[VORGEGEBENER TEXT]

-------

Mehrere große
Institutionen, aber auch einzelne Personen, deren Anhänger beziehungsweise Nachahmer und einige (selbsternannte…)
„Gurus“ unterschiedlichster Couleur beanspruchen den Begriff der Klassischen
Reitkunst für sich. Dass die sich nicht immer einig sind ist klar - teilweise verfolgen
diese Menschen sogar konträre Herangehensweisen an die Reitkunst.
Da gibt es durchaus
böses Blut und gegenseitige Anfeindung. Das war ja auch schon immer so. Heute allerdings
nehmen an der Diskussion über die „wahre, echte“ klassische Reitkunst nicht nur
Reitmeister in gelehrten Schriften teil, sondern auch Lieschen Müller im
Internetforum. Bezeichnenderweise sind es aber nur sehr, sehr selten die
existierenden Reitmeister selbst, die von sich behaupten, sie alleine hätten
den Schlüssel zum Erfolg, die Fahrtkarte nach Rom. Sondern es sind die überehrgeizigen
Anhänger und Nachahmer, die meinen, sich vehement gegen andere Reitweisen
abgrenzen müssen.

-------

[DATENTEIL]
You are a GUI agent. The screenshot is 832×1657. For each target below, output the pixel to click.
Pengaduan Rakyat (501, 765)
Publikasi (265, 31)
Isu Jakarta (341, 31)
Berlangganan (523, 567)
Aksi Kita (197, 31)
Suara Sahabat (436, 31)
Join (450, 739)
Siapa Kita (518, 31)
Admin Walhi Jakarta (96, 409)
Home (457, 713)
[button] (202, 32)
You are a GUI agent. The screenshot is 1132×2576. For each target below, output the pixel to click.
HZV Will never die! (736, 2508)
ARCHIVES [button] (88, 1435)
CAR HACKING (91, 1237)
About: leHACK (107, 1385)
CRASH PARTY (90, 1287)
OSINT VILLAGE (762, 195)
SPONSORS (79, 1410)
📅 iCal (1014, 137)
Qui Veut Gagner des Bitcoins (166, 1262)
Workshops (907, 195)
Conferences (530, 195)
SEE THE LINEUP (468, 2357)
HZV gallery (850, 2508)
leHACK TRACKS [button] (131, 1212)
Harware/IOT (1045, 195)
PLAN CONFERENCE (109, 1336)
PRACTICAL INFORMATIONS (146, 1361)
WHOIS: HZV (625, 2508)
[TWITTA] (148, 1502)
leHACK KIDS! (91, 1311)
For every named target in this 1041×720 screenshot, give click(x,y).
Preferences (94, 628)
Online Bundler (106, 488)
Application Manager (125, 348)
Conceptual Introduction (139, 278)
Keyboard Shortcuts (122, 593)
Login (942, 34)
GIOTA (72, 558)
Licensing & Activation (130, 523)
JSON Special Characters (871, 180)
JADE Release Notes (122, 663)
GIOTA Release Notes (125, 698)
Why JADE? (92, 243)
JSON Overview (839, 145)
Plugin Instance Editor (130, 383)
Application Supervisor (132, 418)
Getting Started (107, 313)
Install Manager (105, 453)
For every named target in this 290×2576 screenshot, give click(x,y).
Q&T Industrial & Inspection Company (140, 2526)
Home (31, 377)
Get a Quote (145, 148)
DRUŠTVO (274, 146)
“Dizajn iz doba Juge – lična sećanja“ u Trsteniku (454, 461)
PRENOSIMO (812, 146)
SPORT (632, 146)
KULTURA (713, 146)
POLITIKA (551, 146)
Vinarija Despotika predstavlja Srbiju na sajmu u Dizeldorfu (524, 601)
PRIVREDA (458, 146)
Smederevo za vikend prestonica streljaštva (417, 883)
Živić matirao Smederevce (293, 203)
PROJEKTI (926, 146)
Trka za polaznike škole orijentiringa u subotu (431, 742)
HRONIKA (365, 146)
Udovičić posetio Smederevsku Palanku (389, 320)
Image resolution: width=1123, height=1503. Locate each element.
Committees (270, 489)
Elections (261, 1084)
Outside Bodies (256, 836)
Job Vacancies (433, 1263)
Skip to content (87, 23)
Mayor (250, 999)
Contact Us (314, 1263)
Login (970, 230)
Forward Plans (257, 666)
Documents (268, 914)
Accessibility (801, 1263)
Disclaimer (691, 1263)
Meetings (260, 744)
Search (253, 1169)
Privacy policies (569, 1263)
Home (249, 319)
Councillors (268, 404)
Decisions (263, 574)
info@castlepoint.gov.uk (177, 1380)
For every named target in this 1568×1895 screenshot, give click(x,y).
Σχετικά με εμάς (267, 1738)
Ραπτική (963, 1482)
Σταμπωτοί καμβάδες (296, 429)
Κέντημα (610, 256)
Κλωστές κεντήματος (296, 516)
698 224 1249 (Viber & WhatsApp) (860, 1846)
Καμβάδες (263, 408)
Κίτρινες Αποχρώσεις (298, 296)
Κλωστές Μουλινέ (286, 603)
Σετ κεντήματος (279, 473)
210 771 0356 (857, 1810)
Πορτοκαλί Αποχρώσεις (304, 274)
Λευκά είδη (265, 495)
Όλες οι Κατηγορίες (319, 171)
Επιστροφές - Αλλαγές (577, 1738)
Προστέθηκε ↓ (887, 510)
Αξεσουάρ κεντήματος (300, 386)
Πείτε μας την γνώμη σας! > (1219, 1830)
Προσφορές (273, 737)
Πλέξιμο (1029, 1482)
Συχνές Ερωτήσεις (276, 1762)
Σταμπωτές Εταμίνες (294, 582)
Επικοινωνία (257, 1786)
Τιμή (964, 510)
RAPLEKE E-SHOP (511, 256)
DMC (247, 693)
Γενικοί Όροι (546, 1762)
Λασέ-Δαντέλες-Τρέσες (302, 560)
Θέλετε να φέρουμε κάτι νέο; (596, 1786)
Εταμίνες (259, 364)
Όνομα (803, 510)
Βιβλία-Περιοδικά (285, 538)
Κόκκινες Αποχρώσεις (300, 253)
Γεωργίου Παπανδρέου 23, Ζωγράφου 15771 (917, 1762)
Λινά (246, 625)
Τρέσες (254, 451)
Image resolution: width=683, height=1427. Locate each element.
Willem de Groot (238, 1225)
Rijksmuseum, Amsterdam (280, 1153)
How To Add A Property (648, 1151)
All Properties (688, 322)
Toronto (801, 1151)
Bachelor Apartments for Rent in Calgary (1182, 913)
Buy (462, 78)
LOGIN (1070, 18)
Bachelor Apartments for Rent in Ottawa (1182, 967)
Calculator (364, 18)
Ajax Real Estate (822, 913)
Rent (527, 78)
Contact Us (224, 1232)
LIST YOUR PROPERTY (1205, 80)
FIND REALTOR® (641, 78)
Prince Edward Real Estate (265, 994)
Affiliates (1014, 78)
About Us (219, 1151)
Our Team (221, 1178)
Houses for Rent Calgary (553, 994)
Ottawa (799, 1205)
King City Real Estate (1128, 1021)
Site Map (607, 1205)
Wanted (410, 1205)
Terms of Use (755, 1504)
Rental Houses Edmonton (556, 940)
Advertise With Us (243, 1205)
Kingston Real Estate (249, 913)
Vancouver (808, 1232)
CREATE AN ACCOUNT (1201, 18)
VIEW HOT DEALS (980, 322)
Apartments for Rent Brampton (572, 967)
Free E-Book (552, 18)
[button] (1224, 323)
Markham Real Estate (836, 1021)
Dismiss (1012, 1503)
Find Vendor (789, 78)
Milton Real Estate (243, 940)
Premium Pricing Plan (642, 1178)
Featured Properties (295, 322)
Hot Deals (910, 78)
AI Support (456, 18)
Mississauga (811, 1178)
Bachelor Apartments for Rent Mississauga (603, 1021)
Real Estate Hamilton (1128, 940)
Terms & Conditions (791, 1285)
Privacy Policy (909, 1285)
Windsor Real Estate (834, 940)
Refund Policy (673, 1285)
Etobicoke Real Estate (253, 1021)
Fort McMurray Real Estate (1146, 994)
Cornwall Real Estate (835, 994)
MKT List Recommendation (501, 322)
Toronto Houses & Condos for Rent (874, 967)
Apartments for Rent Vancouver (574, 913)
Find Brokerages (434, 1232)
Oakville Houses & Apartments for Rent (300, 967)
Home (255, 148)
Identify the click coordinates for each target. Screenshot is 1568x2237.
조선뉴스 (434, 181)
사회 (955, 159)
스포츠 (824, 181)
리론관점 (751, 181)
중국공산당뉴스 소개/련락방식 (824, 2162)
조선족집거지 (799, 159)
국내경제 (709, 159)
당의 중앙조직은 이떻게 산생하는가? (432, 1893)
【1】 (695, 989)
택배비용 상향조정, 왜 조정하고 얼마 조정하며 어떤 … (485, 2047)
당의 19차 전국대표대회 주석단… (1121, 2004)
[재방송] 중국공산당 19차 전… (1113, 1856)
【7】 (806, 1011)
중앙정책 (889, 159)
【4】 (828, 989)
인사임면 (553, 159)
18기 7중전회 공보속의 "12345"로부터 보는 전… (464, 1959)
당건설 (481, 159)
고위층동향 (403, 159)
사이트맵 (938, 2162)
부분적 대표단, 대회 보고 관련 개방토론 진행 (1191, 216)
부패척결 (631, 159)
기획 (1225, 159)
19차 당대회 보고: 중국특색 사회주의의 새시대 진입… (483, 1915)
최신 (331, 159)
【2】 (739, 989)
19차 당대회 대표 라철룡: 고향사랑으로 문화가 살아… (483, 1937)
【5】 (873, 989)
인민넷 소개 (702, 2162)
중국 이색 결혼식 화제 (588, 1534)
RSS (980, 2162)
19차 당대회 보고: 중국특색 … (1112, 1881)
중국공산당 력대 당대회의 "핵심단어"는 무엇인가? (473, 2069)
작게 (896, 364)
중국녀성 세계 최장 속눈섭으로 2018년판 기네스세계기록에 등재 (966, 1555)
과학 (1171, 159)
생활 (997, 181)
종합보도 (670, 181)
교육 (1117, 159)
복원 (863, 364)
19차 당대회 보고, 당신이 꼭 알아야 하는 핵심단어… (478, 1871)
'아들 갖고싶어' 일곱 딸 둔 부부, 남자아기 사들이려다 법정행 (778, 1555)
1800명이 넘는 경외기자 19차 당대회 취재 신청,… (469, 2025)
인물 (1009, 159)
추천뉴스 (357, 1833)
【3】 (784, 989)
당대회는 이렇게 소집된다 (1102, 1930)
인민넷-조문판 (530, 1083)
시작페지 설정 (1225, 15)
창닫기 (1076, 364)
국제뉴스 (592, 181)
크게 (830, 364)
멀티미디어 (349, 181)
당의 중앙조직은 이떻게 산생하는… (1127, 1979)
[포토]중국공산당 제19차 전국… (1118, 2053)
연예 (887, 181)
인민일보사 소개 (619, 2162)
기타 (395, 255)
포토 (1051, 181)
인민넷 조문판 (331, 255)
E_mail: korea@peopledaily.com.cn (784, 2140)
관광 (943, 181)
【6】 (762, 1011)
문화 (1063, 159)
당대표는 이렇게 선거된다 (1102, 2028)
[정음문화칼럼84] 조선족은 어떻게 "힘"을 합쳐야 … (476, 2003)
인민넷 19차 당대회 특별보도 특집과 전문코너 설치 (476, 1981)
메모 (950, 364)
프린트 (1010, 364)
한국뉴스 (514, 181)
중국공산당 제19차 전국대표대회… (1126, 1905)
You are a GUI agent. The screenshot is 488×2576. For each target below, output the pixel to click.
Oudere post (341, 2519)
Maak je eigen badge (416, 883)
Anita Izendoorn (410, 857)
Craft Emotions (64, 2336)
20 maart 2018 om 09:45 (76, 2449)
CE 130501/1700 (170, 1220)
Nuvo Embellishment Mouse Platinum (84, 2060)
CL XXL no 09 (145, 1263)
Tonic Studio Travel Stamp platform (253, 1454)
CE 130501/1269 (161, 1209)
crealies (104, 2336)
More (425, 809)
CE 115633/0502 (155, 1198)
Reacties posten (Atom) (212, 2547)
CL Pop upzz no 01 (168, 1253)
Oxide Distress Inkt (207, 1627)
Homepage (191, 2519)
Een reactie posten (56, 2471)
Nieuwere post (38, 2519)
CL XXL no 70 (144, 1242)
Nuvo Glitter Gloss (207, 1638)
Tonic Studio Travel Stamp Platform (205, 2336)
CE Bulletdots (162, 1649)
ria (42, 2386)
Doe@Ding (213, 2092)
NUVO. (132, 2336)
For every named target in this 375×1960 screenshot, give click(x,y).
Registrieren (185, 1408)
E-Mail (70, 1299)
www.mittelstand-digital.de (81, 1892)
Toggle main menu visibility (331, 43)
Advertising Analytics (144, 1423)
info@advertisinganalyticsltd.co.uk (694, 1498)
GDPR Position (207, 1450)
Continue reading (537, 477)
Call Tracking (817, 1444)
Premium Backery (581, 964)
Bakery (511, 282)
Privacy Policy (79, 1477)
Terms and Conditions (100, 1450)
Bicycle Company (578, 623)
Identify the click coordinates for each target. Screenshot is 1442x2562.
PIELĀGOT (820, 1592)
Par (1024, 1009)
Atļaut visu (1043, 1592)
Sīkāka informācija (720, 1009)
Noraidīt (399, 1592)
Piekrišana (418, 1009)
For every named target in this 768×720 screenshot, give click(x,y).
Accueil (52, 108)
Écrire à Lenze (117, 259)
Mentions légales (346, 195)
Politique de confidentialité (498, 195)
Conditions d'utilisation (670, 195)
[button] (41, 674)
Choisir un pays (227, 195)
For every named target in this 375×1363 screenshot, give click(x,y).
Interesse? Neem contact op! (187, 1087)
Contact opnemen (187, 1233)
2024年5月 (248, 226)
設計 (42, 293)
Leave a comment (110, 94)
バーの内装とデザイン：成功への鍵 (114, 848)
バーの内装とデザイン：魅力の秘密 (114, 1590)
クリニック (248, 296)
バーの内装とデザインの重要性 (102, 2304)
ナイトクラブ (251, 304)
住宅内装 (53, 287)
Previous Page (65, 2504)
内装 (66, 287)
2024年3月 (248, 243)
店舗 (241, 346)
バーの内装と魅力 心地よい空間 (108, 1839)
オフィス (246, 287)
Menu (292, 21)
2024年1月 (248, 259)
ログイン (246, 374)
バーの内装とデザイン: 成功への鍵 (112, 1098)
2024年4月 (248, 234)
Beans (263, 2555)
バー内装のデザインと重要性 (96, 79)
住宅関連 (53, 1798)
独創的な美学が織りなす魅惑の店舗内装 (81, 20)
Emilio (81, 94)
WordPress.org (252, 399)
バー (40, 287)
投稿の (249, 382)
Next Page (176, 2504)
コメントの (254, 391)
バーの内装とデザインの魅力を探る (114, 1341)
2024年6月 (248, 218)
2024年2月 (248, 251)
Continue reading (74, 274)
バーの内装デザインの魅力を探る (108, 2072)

-------

[AUFGABENSTELLUNG A]
Nenne alle Gruppen, die laut dem Text über die klassische Reitkunst den Begriff der Klassischen Reitkunst für sich beanspruchen.
[AUFGABENSTELLUNG B]
Aktualisiere im Text über die klassische Reitkunst den Abschnitt, der mit den Worten „Mehrere große“ beginnt und mit „an die Reitkunst.“ endet. Ersetze dabei „Institutionen“ durch „Verbände“.
[AUFGABENSTELLUNG C]
Führe den Text über die klassische Reitkunst im selben Stil ab seinem letzten Satz weiter.
Die Auflistung ist hierfür ohne Belang.

[SCHRIFTLICHE ANTWORT A]
- Mehrere große Institutionen
- Einzelne Personen
- Deren Anhänger beziehungsweise Nachahmer
- Einige (selbsternannte) „Gurus“ unterschiedlichster Couleur

[SCHRIFTLICHE ANTWORT B]
Mehrere große
Verbände, aber auch einzelne Personen, deren Anhänger beziehungsweise Nachahmer und einige (selbsternannte…)
„Gurus“ unterschiedlichster Couleur beanspruchen den Begriff der Klassischen
Reitkunst für sich. Dass die sich nicht immer einig sind ist klar - teilweise verfolgen
diese Menschen sogar konträre Herangehensweisen an die Reitkunst.

[SCHRIFTLICHE ANTWORT C]
Ich mache da nicht
mit. Denn ich sehe das so:
Zum einen ist Rom eine verdammt große Stadt. Die klassische Reitkunst ist wie oben zwar
klar definiert, das heißt wir sprechen alle (!) von einem natürlichen, pferdeschonenden
und gesunderhaltenden, also gymnastizierenden Reiten. Dennoch ist das ein
weites Feld. Nun möchten - bildlich gesprochen - die modernen Baucheristen aber
vielleicht zum Trevi-Brunnen, die Wiener zum Colosseum und die Branderup-Ritter
zum Vatikan. Die iberischen Stierkämpfer sehen’s pragmatisch und wollen halt auf
effizientem Wege in die Innenstadt. Aber egal auf was der Einzelne nun
besonderen Wert legt, wir befinden uns doch alle innerhalb derselben Stadt!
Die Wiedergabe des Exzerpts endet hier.